The result? The younger kids were doing more homework and the older kids were becoming more invested in their educational experience at school.
So naturally, I thought… surely there must be some application for this in a piano studio…
Teen Mentoring In Your Piano Studio
I’m always looking for powerful ways to connect my teens with their piano lessons. Typically this includes a lot of creativity and self-expression, and a lot of collaboration with their same-age peers.
But what I realized I have been missing out on, was the mentoring factor; the opportunity for my teens to step into a leadership role where they are passing on their own passion and knowledge.
So, I sat down to brainstorm a bunch of opportunities that would allow my teen piano students to become studio mentors. I’ll be testing a lot of these in the coming months with my own students.
6 Ways Teens Can Become Piano Studio Mentors
- Group Piano Class Assistant: Each time you have a group piano class or party, choose one of your teen students to be your assistant. Have her help by planning activities, assisting with set-up and providing an extra set of hands during the actual event.
- Recital Buddies: Assign each of your teen piano students a “recital buddy” (a younger student in your studio).
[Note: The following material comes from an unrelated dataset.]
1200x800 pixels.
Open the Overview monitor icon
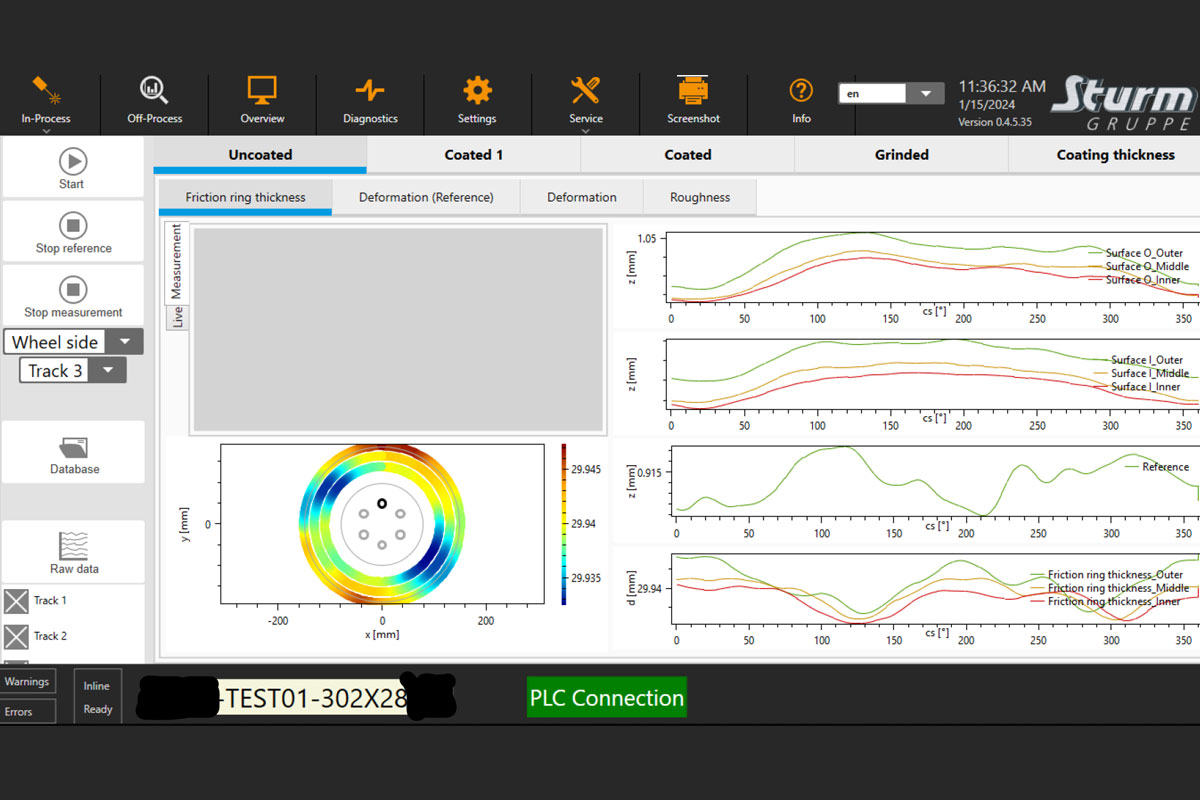coord(262,91)
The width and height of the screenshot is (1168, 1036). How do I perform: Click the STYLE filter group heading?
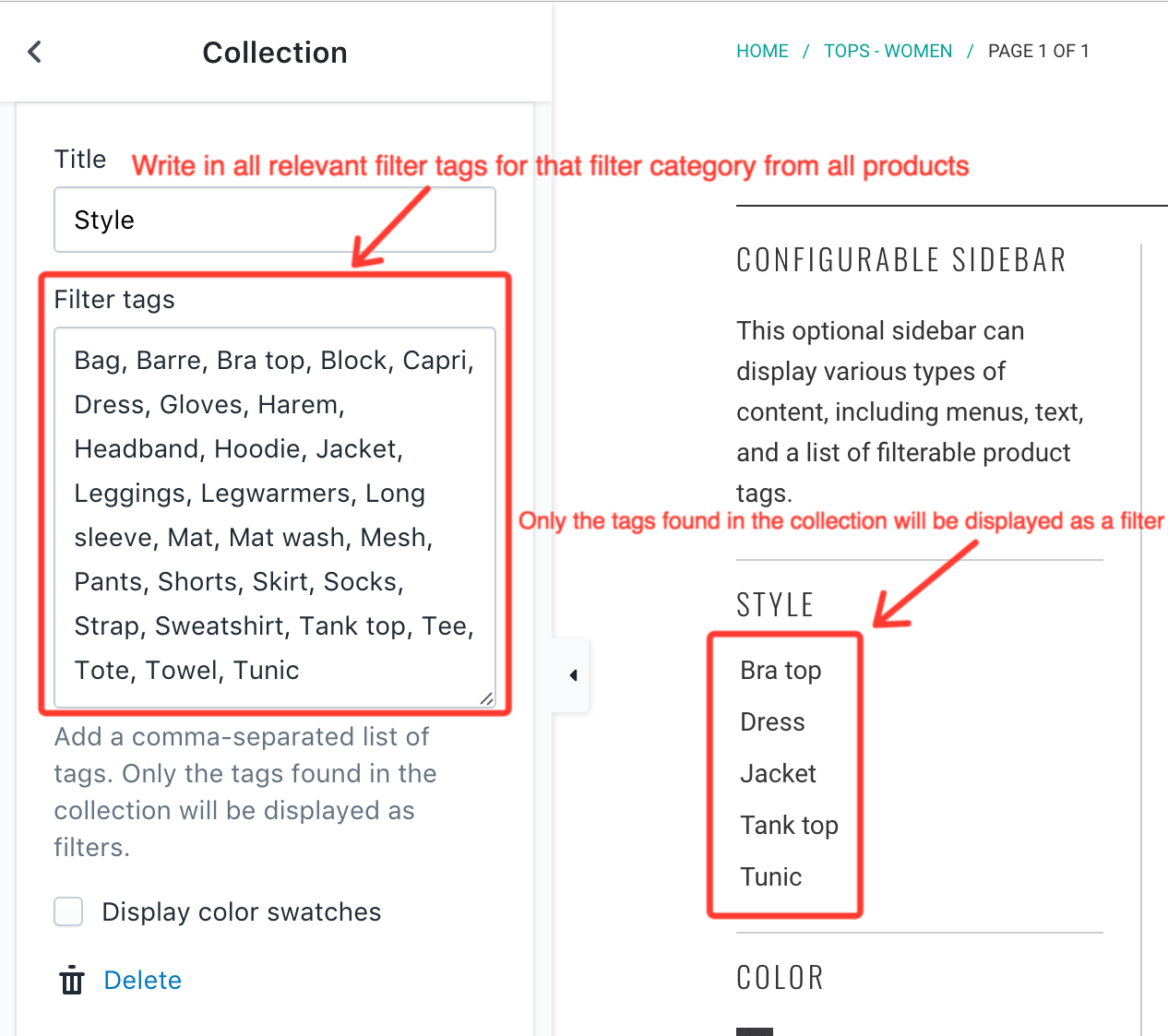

The role of the teens is to greet their buddies at the recital, sit beside them during the performances and accompany them up to the piano (if they are assigned a student whom you, the teacher, would normally have assisted).
- Composing Assistants: I’ve started this already in my studio and it’s working well. My younger students begin a composition and then leave it in their “Composing Assistant’s” folder. My teen students then offer feedback, praise and suggestions on what was created and then enter the final product into a music notation program for them (Hello in-context theory!)
- Practice Helpers: Opening your studio doors on a day you do not normally teach for “practice assistance” could really be a win-win for everyone involved. Have your younger students sign up for 20 minute sessions with your advanced students for supervised practice. There is no actual “teaching” involved – simply a friendly ear to play for and someone to help with basic instruction and organization of practice time.
- Recital Duet Partners: Instead of playing teacher duets yourself during a recital, teach the duets to your teens and have them accompany your young beginners at the recital. The younger students AND the older students will look forward to the practice sessions together!
- Piano Theory Peers: Host a “Once a Month” Piano Game Night and pair up your teens with your young students for some fun team competition! Not only will your younger students love the opportunity to play with the teens… but your teens will be reinforcing those early theory concepts that can always use a bit more speed, finesse and recall.
Thinking of hosting a Game Night? Check out Teach Piano Today’s PianoGameClub, where we send our members 4 new games every month for just $8 US.
Making It Work… In Real Life
Before you jump head-first into offering opportunities for teen mentoring, here are some tips I’ve learned from past experiences:
- When having teens assist with piano parties or group events, it may be best to have only one teen helper. Often the introduction of a second teen leads to a modification in the way both teens will act towards the younger students… often because they’ll want to appear “cool” to the other teen student.
- Keep all opportunities with teen mentors optional and free for the younger students in your piano studio. Ensure your teens know this is a volunteer opportunity and then choose the ones who are excited to participate.
- Choose your teen participants wisely – however, give the ones you may not immediately gravitate towards the chance to mentor as well… you’ll be surprised at who comes through when given the opportunity to be a role model.
- When employing Recital Buddies and/or Piano Theory Peers, keep the same kids paired up repeatedly so that they get to know each other. These “studio connections” help kids feel like part of a community, which is bound to lead to better retention rates year after year.